What is constipation?

Constipation is the term used to describe difficulty going to the toilet or opening the bowels (passing motions less often than you usually do). We probably all suffer from this for short periods during our lives, but for some people it becomes a chronic or recurrent problem. There is no such thing as a ‘normal’ number of times we should go to open our bowels – for some people it is two to three times a day, while for others normal would be two to three times a week – but the majority of people open their bowels every one or two days.

What are the usual causes?

There are many possible causes of constipation but the usual reasons are a change in the normal diet, dehydration (not drinking enough fluid) or even a change of daily routine. Certain medicines, such as some pain killers, can also lead to problems with opening your bowels. It is also true that people who eat more fibre as part of their diet are less likely to develop constipation.
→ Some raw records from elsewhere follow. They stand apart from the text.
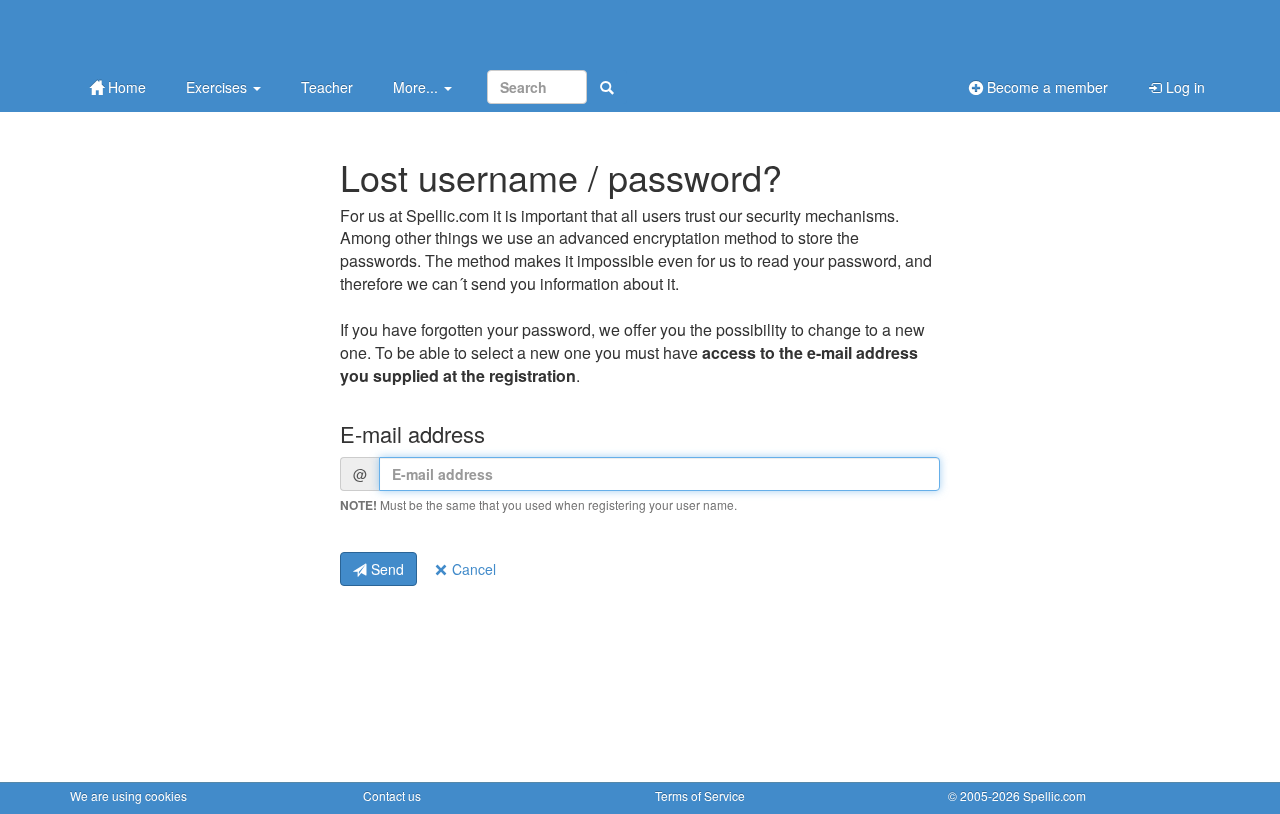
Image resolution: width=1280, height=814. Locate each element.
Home (125, 87)
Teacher (327, 87)
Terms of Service (700, 795)
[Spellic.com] (175, 32)
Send (385, 569)
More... (417, 87)
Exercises (218, 87)
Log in (1183, 87)
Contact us (392, 795)
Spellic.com (1054, 795)
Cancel (472, 569)
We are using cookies (128, 795)
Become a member (1045, 87)
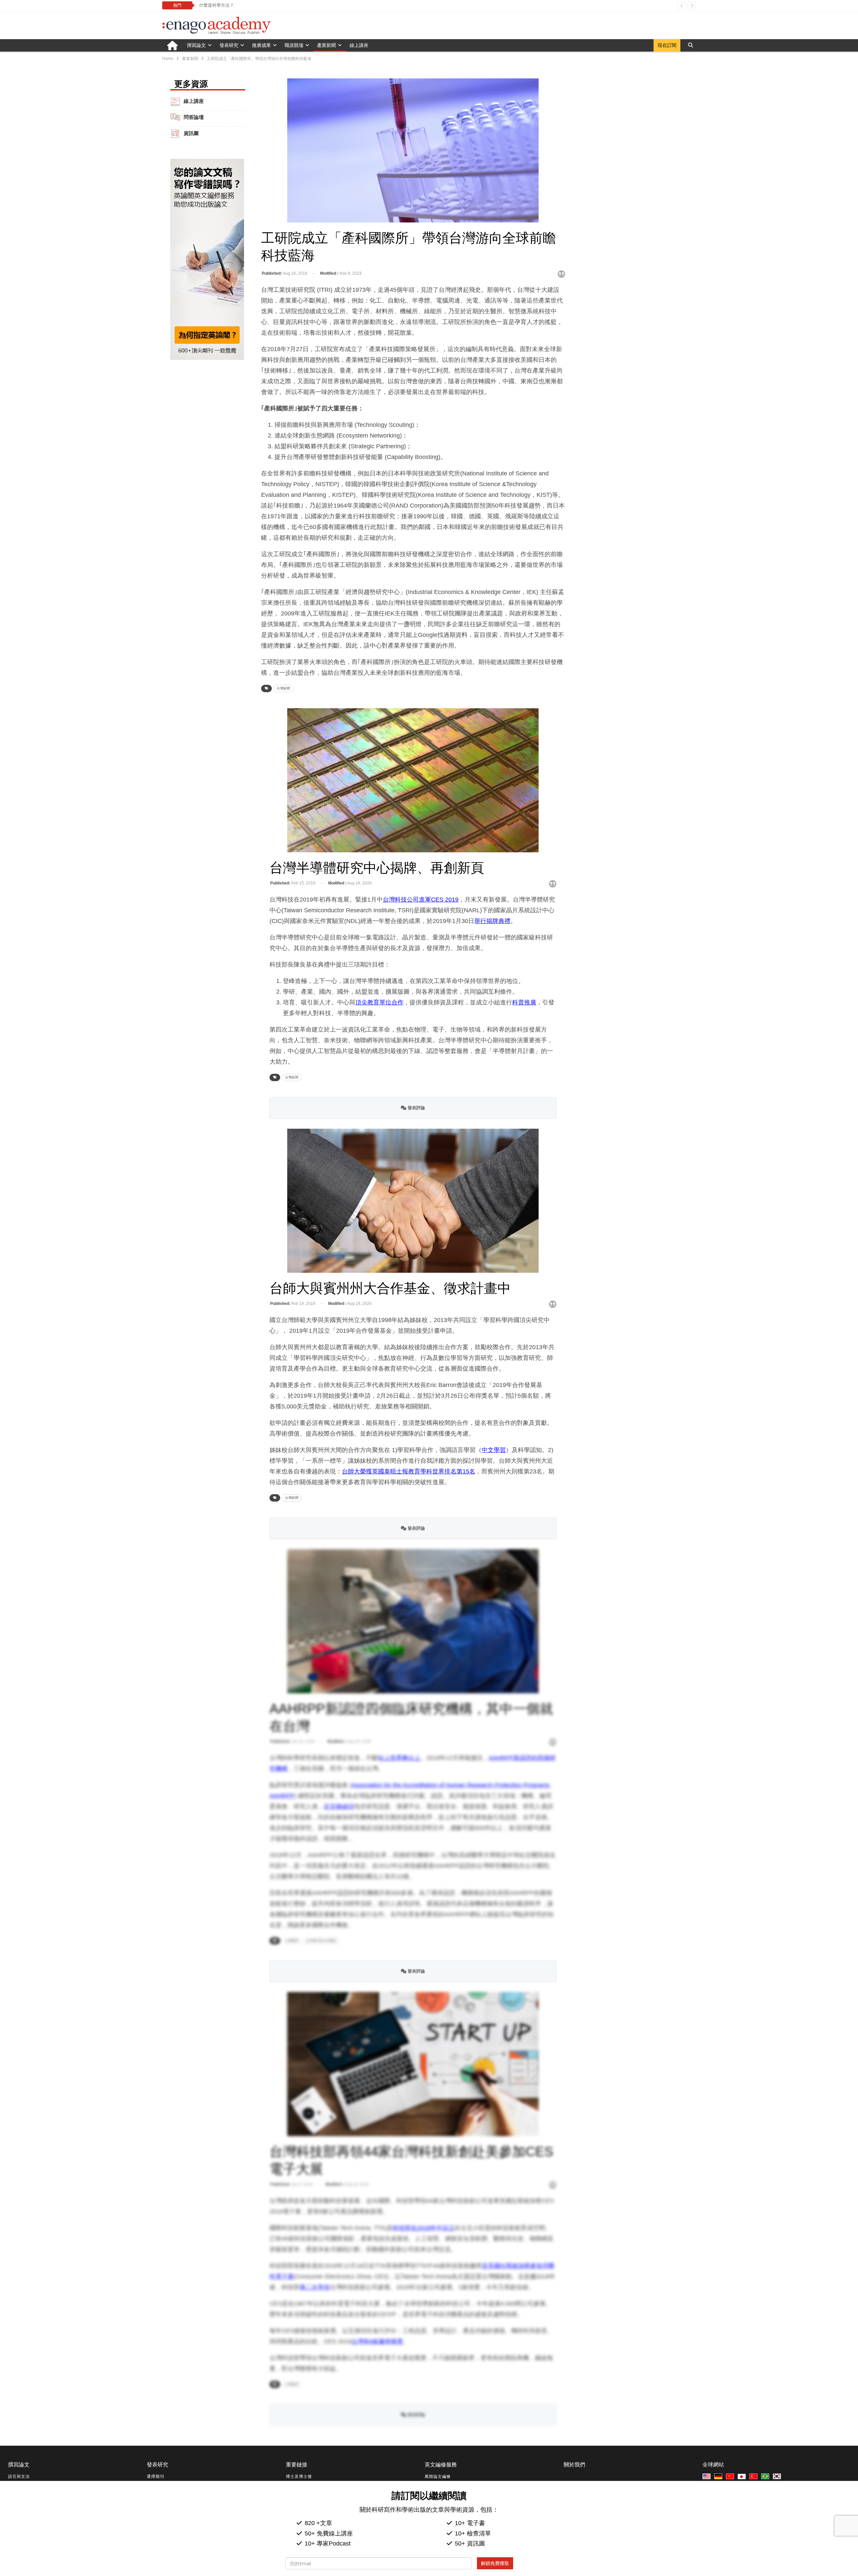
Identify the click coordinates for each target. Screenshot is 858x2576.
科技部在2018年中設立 (423, 2228)
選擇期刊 (155, 2476)
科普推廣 (524, 1002)
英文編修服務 (441, 2464)
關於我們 (574, 2464)
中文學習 (494, 1450)
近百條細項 (339, 1806)
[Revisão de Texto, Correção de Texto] (766, 2476)
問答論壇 (194, 117)
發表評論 (415, 1107)
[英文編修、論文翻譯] (743, 2476)
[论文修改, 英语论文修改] (731, 2476)
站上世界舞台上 (399, 1758)
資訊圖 (191, 133)
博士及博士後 (299, 2476)
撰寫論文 (196, 45)
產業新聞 (326, 45)
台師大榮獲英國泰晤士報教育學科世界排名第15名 (408, 1471)
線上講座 (359, 45)
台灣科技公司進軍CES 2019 (420, 899)
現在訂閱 (667, 45)
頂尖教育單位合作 (379, 1002)
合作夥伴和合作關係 (321, 1940)
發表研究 (229, 45)
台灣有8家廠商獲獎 (377, 2341)
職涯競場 (294, 45)
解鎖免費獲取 (495, 2563)
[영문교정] (778, 2476)
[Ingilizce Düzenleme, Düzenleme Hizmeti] (754, 2476)
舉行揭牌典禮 (492, 921)
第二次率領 (315, 2287)
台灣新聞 (283, 688)
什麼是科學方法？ (216, 5)
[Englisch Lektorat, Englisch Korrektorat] (719, 2476)
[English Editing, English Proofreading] (707, 2476)
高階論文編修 (438, 2476)
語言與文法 (19, 2476)
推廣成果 (261, 45)
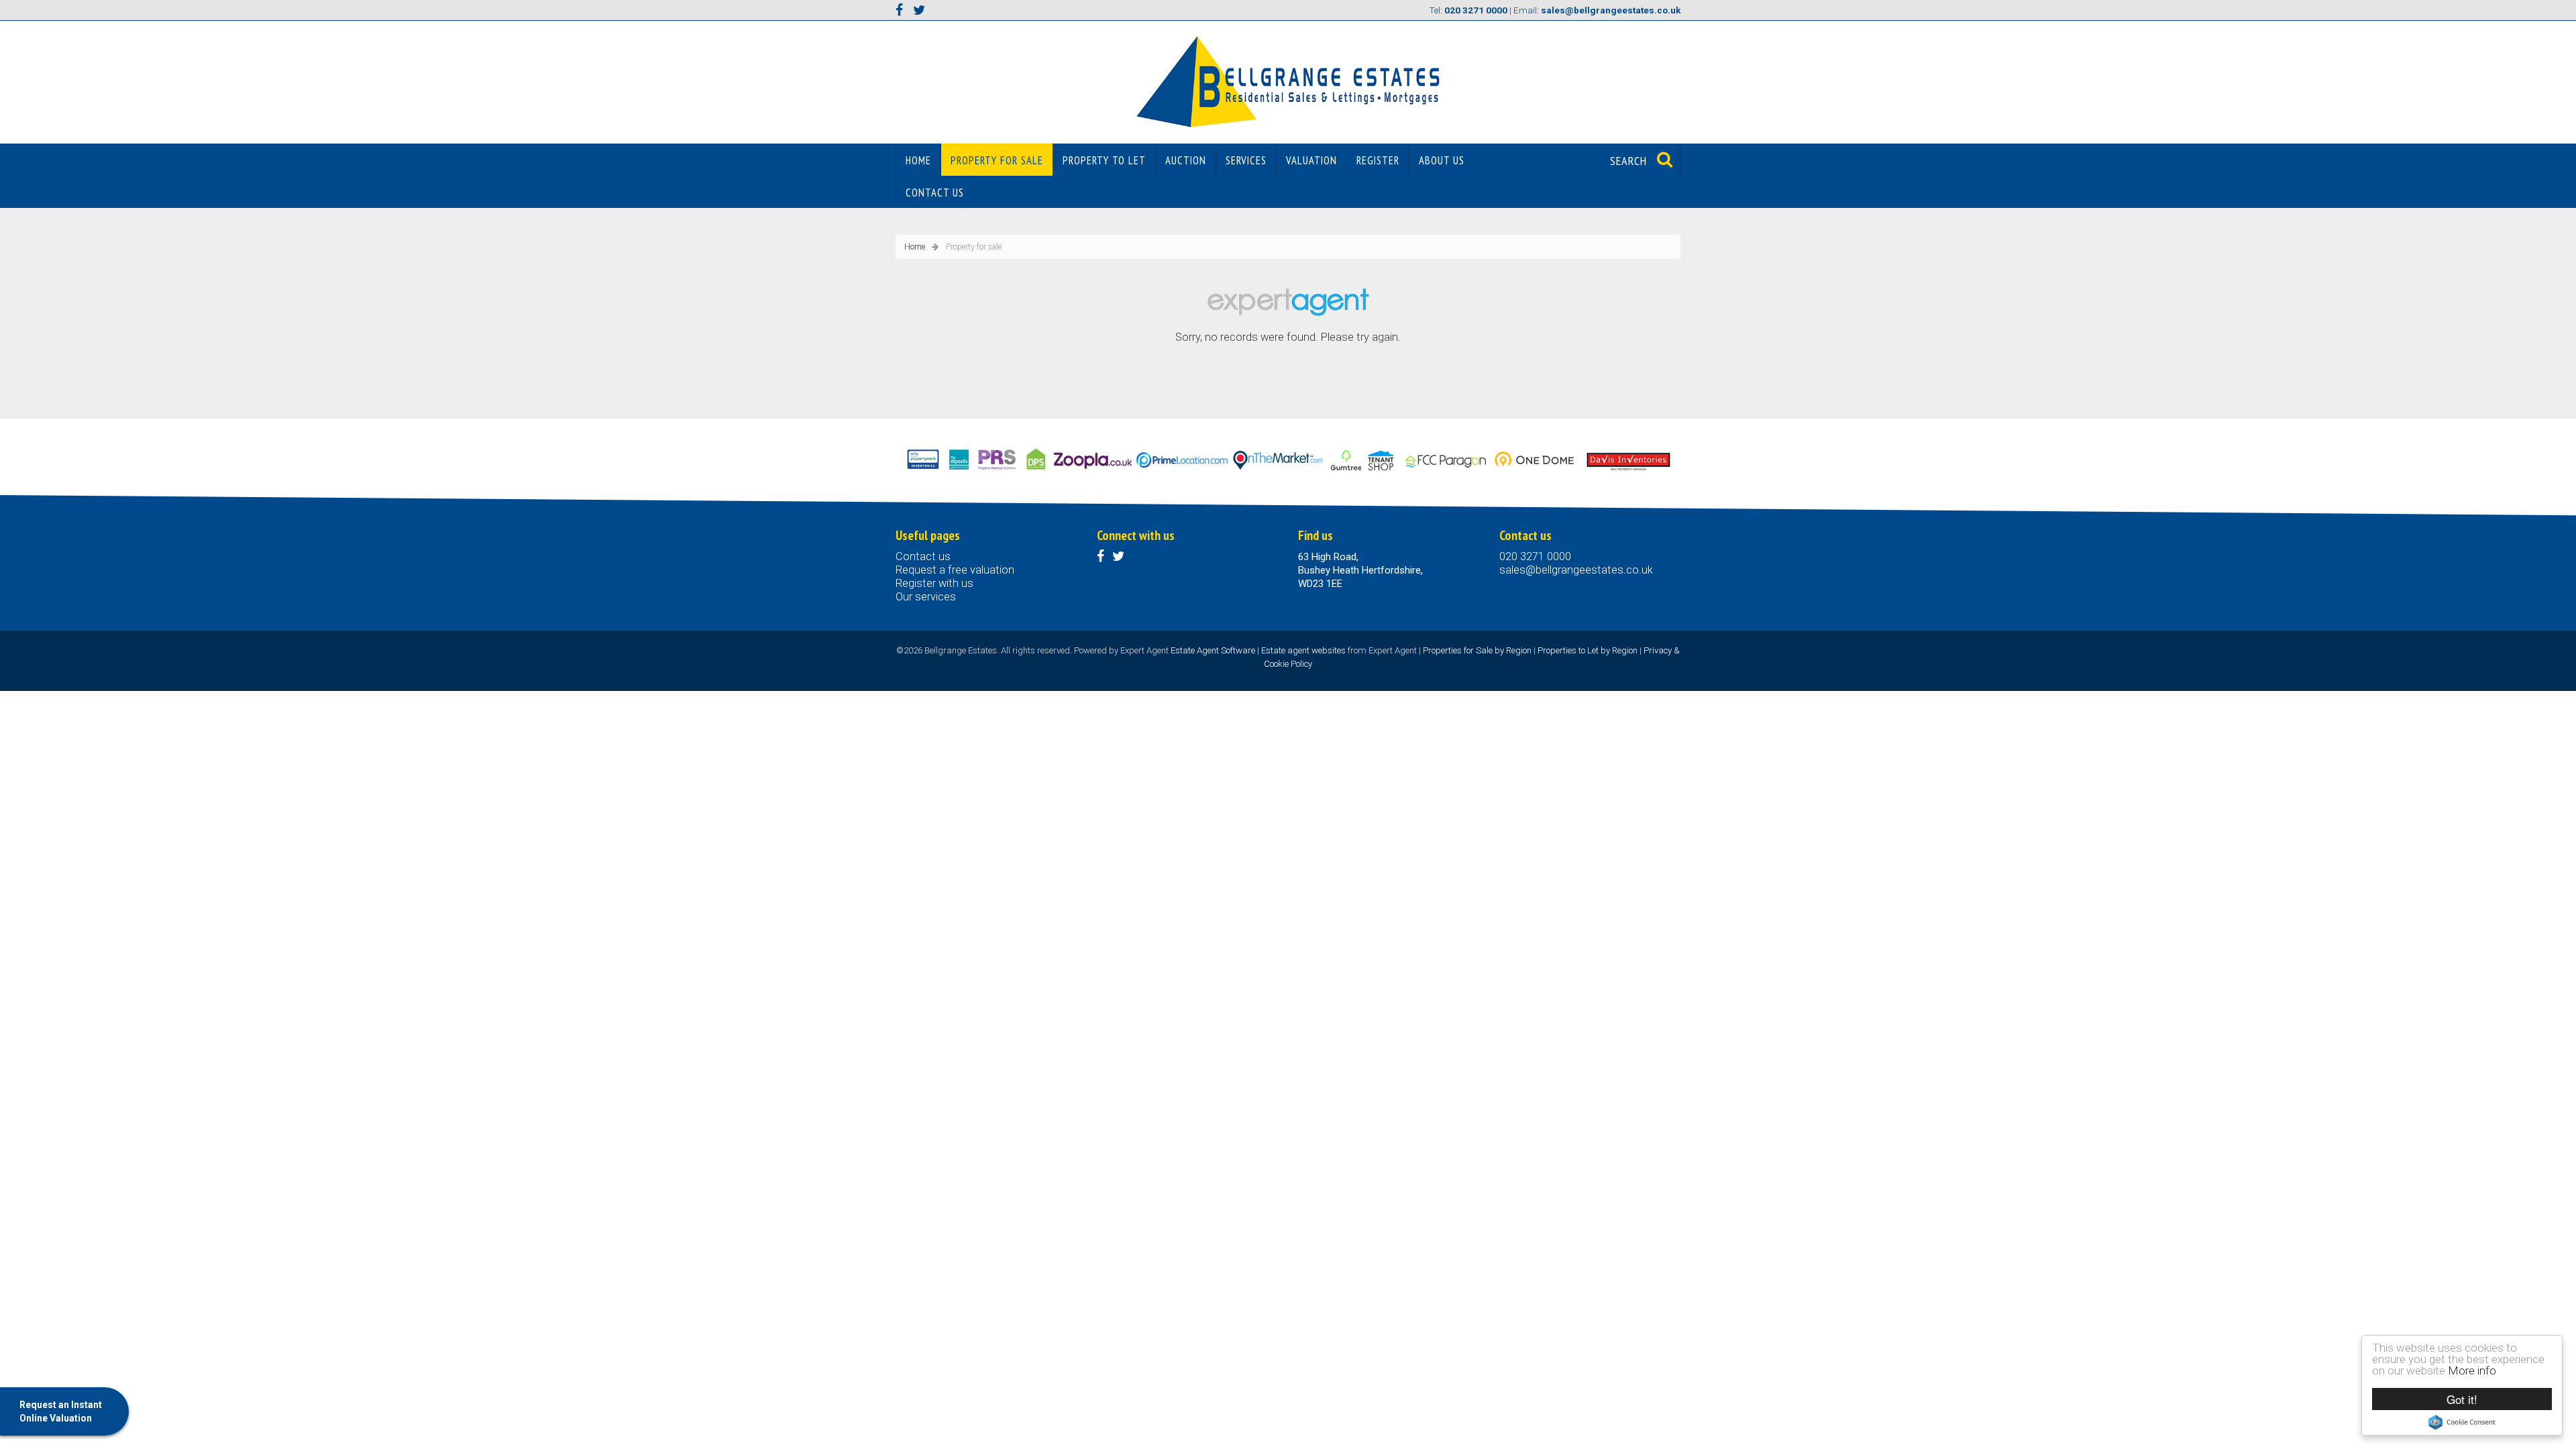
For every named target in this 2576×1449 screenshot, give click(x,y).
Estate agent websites (1303, 650)
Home (918, 160)
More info (2472, 1370)
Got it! (2462, 1399)
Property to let (1104, 160)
What are the symptoms of constipation?

The usual symptoms are of passing a motion (a stool) less often than usual, having to strain to open the bowels or passing motions that are dry and hard, like rabbit pellets. It may also hurt when trying to go to the toilet and sometimes straining to go may not work, and no motion is passed. People with constipation often feel full and bloated when eating too, and there may be some abdominal pains.

How can I help prevent it?

In general, try to eat small meals often and include lots of fresh fruit and vegetables. Always have plenty of water to drink – try to drink between one and a half to three litres of fluid daily, drinking more if necessary in hot weather. Try to eat foods that are high in fibre such as wholemeal pasta, brown rice, wholemeal or brown bread, and potatoes in their jackets. It is also important to take regular exercise and remain as active as possible as this helps work the muscles that open the bowels. Never put off going to the toilet if you feel you need to go, as this can make the body's natural ways of working more sluggish. Find a routine of a place and a time of day when you are comfortably able to spend time in the toilet, and respond to your bowel's natural pattern: when you feel the urge to go, go! The best time for you to pass stools is first thing in the morning, or about 30 minutes after a meal.

Try to keep stress to a minimum. It can also help if you add natural treatments such as psyllium seed or flaxseeds into the diet – often into salads or cereals - that help add bulk to the motions and so prevent constipation.

What treatments are available?

If simple measures of prevention do not work then you may need to take a laxative from your pharmacist or doctor. The type usually given first is a bulk-forming laxative. These work by making your stools heavier yet softer, which means they should be easier to pass.  When taking this type of laxative, you should drink plenty of fluids, and it is usually two to three days before you feel the benefits of taking it. If you are still constipated after you have taken a bulk-forming laxative, your doctor may prescribe you an osmotic laxative, which helps to stimulate your body to pass stools while making them softer. As with bulk-forming laxatives, make sure you drink lots of fluids. Finally, you may be prescribed a stimulant laxative. This type of laxative stimulates the muscles that line your bowels, helping them to move stools and waste products along them.  These laxatives are usually only used on a short-term basis, and they will usually start to work within 6 to 12 hours.

If you have only experienced constipation for a short time, your doctor will normally advise you to stop taking the laxative once your stools are soft and easily passed. However, if you have constipation due to a medicine or an underlying medical condition, you may have to take laxatives for much longer.

Always seek medical advice if your constipation is associated with severe abdominal pain, vomiting or passing blood or mucus in the motions, and if your usual bowel habit suddenly changes or you start losing weight for no obvious reason.